On the other hand, the savage capitalistic way in which technology has been developed in recent decades leaves minimum consideration for anything different to earnings... so good effects keep less and less in the center of technology development. That is why we are discussing this and the origin of our worries, isn’t it?
2016-11-10 9:27 GMT-03:00 Brian Butler <bsbutler@umd.edu>:
I try to te[a][ch this as my believe is that technology acts as a magnifying lens: good wo[u]ld be better, wrong will be catastrophic.
Just out of curiosity: Why the imbalance?
Technology magnifies "good" incrementally and it magnified "bad" exponentially?
It seems like it would be more helpful to encourage students to think about how technology takes human tendencies and change the world (i.e. good -> better and bad -> worse), not that good is better and bad is fatal/catastrophic/etc.
Moreover, given that a key challenge of living in a truly diverse world is coming to consensus on what is "good" and what is "bad", how should we frame these conversations so they are useful/constructive/etc?
Brian B.
————————————————————————————————— Brian S. Butler, Ph.D. UMD iSchool University of Maryland College Park, MD USA —————————————————————————————————
On Thu, Nov 10, 2016 at 7:20 AM, Cristian Berrio Zapata < cristian.berrio@gmail.com> wrote:
Dear Jill:
I try to tech this as my believe is that technology acts as a magnifying lens: good wold be better, wrong will be catastrophic.
I propose you and our colleagues to engage in small videoconferences to talk to our students around the world. I can arrange some sessions where you can make a brief intervention to show what is happening in you region, and your perspective about it.

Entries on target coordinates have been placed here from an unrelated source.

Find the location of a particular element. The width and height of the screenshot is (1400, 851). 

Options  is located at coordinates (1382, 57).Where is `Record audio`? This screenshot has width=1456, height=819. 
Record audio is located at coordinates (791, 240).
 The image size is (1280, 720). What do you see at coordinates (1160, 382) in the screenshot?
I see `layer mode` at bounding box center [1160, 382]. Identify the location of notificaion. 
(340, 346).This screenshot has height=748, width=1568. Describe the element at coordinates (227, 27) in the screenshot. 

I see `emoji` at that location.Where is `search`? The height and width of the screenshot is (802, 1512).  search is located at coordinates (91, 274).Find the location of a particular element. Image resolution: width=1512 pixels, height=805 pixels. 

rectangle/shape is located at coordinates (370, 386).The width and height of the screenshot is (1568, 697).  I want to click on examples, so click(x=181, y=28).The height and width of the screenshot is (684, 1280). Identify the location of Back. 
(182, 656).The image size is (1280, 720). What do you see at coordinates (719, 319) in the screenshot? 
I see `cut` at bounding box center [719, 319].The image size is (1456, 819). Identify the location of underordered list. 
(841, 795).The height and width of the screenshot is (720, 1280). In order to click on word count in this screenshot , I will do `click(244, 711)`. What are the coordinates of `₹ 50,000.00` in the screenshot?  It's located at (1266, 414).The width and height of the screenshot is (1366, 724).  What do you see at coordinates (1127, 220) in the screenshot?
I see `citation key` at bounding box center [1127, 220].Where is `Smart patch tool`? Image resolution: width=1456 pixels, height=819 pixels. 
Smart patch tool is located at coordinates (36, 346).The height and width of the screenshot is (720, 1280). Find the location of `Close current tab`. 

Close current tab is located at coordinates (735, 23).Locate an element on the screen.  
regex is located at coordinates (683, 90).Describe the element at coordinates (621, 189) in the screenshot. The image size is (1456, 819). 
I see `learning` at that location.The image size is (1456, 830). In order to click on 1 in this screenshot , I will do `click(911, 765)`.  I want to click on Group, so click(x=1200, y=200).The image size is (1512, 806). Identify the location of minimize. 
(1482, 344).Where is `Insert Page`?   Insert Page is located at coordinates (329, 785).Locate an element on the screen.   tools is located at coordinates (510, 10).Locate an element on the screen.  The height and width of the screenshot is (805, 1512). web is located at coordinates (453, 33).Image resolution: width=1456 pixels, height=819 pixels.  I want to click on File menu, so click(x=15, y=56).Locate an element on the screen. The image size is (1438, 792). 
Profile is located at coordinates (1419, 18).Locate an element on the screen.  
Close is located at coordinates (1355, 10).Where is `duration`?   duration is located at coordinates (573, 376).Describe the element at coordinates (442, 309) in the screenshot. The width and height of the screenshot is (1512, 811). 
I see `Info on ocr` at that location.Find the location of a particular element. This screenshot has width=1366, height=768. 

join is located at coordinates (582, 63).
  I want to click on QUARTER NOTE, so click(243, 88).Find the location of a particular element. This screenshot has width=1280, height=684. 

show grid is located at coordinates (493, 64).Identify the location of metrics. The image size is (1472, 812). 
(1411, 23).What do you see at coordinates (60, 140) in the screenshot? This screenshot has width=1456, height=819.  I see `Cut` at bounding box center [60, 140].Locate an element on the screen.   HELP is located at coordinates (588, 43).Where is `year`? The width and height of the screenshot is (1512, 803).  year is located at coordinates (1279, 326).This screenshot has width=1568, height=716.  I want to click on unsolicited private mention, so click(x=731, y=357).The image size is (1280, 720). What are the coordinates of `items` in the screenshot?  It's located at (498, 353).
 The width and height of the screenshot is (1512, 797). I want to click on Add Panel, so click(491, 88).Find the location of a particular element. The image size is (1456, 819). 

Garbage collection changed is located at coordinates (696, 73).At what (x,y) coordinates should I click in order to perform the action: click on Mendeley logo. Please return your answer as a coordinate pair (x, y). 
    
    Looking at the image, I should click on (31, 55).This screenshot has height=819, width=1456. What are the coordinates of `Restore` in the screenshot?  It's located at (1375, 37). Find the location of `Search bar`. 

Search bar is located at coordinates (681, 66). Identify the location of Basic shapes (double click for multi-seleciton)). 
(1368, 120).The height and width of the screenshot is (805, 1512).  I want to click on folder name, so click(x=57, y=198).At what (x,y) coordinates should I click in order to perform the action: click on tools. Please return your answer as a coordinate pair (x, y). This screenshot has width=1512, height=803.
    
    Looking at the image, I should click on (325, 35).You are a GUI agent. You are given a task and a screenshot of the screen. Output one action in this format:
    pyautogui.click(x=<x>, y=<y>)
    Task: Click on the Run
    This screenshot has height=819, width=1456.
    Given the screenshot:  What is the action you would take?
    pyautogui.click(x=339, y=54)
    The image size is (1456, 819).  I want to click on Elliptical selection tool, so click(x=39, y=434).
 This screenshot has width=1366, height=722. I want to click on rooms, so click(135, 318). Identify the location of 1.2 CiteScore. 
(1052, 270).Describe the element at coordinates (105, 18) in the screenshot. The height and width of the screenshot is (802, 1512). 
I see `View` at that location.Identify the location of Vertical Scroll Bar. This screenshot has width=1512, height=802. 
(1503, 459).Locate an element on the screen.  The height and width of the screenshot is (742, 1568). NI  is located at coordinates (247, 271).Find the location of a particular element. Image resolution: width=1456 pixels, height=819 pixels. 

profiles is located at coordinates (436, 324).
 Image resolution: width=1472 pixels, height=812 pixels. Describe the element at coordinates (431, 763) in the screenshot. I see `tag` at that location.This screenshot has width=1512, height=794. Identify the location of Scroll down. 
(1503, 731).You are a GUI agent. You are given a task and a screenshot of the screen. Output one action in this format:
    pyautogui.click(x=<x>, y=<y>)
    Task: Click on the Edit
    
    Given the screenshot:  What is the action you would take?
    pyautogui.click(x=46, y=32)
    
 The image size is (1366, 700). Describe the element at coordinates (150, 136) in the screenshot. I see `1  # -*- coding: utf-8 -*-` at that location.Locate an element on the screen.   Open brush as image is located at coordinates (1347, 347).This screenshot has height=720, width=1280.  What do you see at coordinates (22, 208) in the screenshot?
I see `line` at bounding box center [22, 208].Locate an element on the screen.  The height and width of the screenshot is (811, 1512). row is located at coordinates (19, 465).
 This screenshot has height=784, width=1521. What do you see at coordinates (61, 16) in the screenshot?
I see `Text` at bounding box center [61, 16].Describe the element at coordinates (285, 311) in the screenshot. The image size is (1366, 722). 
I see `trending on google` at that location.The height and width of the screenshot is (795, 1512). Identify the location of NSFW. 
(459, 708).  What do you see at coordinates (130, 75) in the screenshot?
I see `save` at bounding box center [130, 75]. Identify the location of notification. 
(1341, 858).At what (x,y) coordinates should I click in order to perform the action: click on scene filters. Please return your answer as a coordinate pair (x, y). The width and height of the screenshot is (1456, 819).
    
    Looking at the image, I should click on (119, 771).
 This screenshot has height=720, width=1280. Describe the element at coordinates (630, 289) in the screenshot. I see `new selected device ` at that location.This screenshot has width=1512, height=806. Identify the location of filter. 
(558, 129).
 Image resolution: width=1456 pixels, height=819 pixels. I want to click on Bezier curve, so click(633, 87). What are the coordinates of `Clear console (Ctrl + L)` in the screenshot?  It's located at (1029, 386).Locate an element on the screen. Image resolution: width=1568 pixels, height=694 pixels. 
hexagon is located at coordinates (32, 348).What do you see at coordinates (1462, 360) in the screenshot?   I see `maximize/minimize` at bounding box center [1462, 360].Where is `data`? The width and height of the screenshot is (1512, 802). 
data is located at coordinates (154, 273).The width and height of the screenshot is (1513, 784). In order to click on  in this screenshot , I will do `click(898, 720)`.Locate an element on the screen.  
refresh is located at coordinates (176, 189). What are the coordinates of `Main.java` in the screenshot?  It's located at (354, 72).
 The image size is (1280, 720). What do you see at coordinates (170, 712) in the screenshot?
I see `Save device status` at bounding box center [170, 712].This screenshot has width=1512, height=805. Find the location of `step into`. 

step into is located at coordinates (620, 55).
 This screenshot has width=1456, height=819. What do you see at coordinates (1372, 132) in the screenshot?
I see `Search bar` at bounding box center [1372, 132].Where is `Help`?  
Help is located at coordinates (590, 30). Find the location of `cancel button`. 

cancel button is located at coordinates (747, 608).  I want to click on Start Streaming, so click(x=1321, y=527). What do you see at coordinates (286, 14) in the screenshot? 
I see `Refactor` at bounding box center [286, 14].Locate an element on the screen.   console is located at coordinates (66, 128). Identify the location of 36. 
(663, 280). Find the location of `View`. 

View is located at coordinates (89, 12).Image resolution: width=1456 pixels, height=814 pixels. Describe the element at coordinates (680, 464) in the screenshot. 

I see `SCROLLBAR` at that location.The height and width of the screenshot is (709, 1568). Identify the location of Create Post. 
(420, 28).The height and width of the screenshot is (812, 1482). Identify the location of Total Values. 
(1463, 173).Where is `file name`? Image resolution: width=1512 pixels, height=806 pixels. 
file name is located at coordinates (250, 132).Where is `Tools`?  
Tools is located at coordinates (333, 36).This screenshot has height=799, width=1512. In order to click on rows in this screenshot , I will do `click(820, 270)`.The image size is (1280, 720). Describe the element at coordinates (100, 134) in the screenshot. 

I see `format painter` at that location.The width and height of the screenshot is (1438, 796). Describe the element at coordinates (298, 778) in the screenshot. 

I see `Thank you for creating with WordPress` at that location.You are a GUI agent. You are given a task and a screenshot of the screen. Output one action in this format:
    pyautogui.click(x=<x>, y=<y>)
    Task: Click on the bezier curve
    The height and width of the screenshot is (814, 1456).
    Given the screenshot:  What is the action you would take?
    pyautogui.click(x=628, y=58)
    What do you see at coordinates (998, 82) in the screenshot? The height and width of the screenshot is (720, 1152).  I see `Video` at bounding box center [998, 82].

Most of us people, students also, live in our little boxes with our petty problems, too busy to look ahead the cellphone or Facebook. The global information society has been used to divide and reign, but not to awake the mind of youngsters and take them out of the box.
I already did this with a professor in the USA and it was a good experience. Talk to others with video conference or recording a video message; get students to know each other and talk about what is happening here in Brazil with the impeachment, in Colombia the plebiscite for peace, in UK with brexit, and now with the Trump era in the USA.
There is the problem of language and translation, time zone differences, technicalities, but we can solve it all if we join.
That would be my proposal and invitation. Now, in regard to the topics to share, I think we can create a webpage, a blog or Facebook group, to get the topics together. I would help in maintaining it if it helps. Again, there the language barrier might be a problem so, we have to think how to use the web's transition in our advantage.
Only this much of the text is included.